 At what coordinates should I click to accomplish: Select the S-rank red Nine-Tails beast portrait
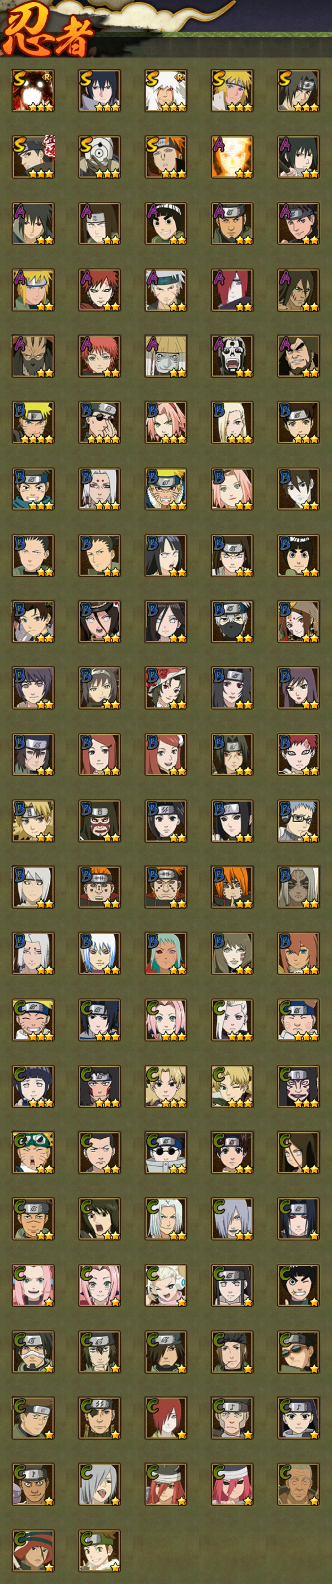point(33,90)
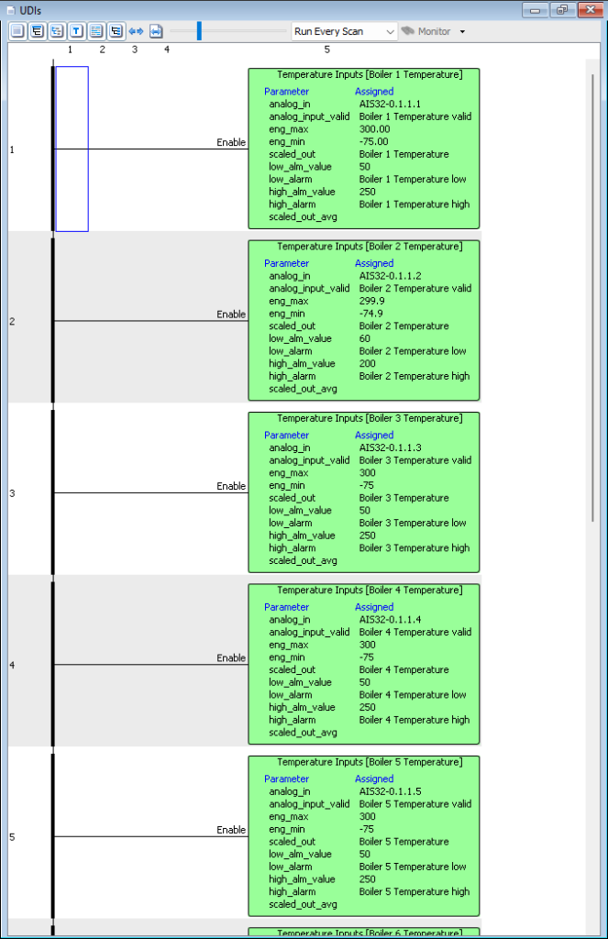Click the text lines icon right of T icon
The height and width of the screenshot is (939, 608).
(x=96, y=31)
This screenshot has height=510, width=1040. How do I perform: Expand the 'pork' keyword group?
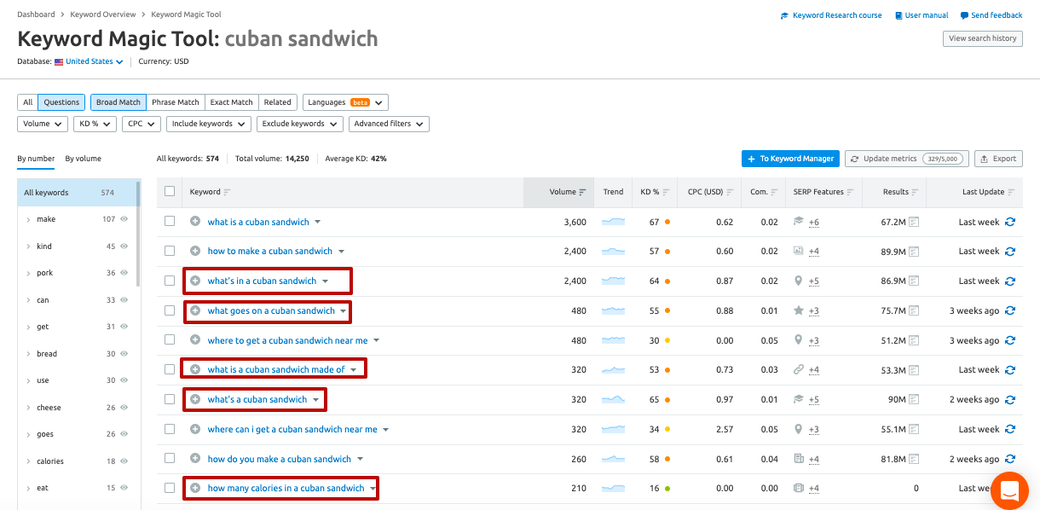28,273
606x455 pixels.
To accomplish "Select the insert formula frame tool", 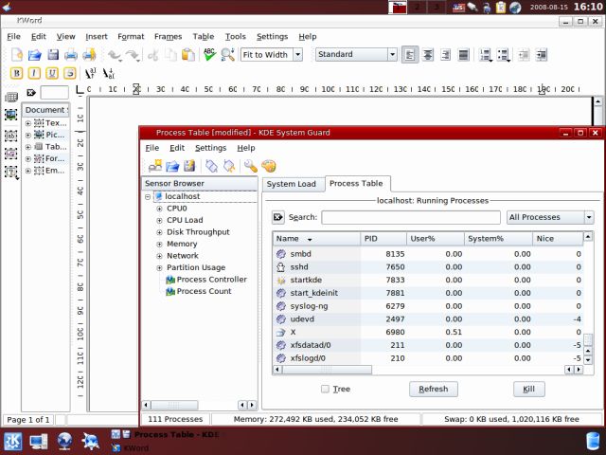I will click(x=11, y=153).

---

To do →
Output only the lines running from the top of the data above to the line with "606x455 pixels.", inclusive, word for word and without pictures.

Answer to the exercise →
 At what coordinates should I click to accomplish: Select the S-rank red Nine-Tails beast portrait
point(33,90)
Click the text lines icon right of T icon
The height and width of the screenshot is (939, 608).
(x=96, y=31)
This screenshot has height=510, width=1040. How do I perform: Expand the 'pork' keyword group?
28,273
606x455 pixels.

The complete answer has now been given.